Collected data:
--------------------------------

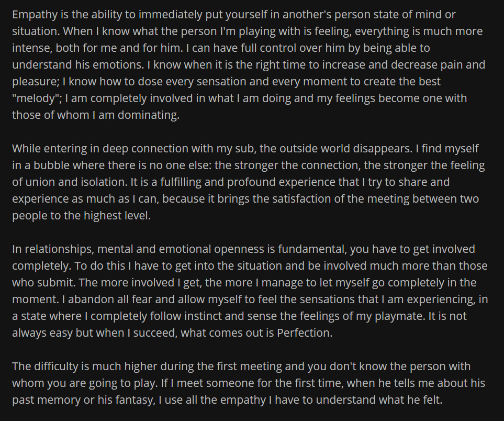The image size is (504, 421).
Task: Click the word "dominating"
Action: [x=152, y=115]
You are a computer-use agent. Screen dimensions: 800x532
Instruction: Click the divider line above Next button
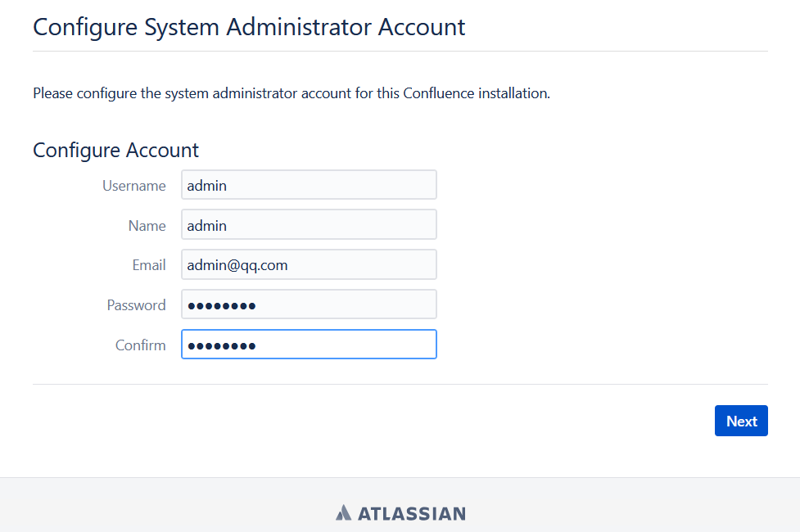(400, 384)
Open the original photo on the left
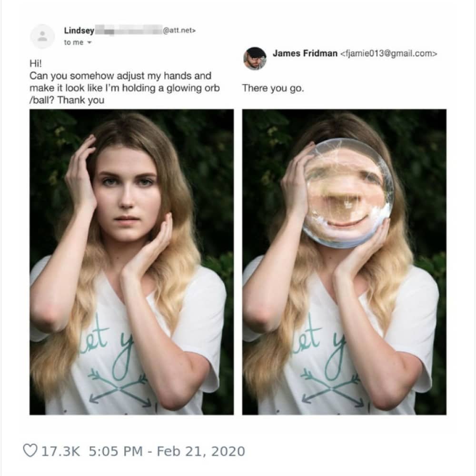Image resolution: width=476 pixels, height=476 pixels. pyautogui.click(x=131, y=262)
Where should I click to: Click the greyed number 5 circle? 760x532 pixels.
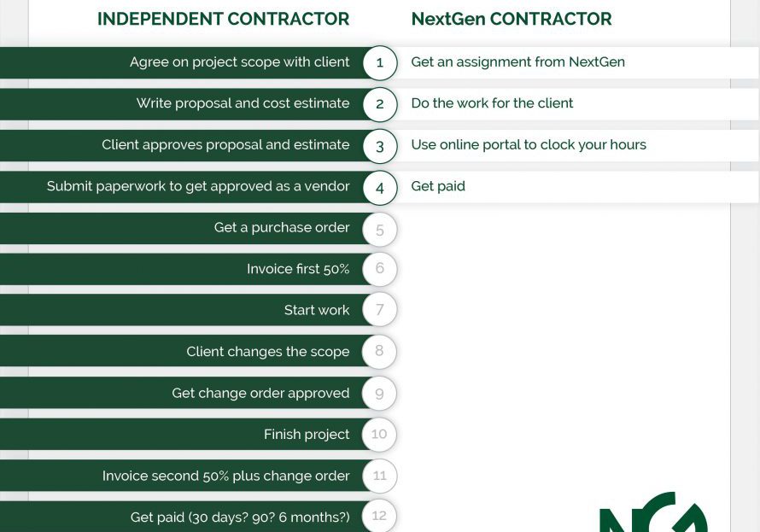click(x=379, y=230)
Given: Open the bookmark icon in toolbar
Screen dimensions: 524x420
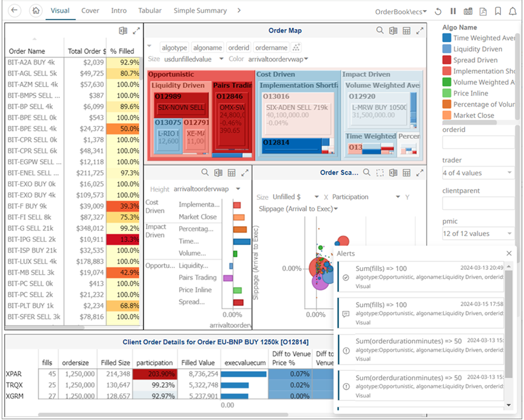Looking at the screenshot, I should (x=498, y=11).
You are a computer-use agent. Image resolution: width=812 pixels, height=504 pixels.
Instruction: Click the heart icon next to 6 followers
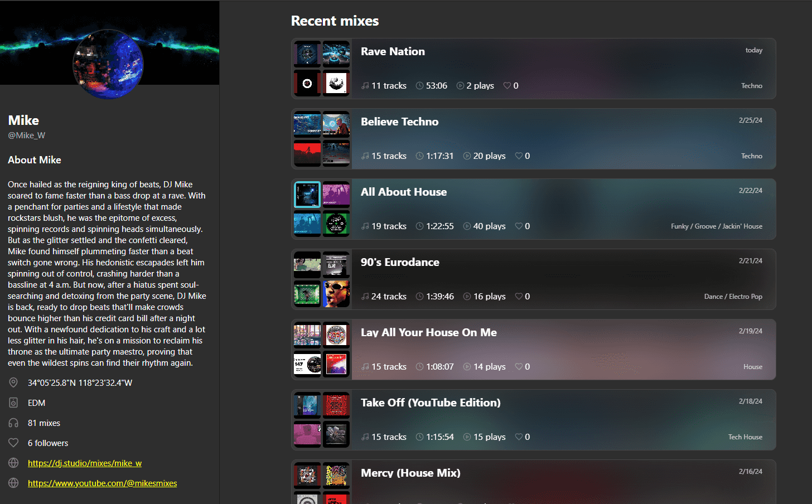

--------------------------------

_The task:_
Repeat word for word, and nothing more, the lines between the line containing "You are a computer-use agent. Screen" and the last line of the records above, inclusive, without pictures.

_Task answer:_
You are a computer-use agent. Screen dimensions: 800x532
Instruction: Click the divider line above Next button
(400, 384)
Open the original photo on the left
Image resolution: width=476 pixels, height=476 pixels. pyautogui.click(x=131, y=262)
Where should I click to: Click the greyed number 5 circle? 760x532 pixels.
click(x=379, y=230)
Given: Open the bookmark icon in toolbar
Screen dimensions: 524x420
Looking at the screenshot, I should (x=498, y=11).
You are a computer-use agent. Image resolution: width=812 pixels, height=504 pixels.
Instruction: Click the heart icon next to 6 followers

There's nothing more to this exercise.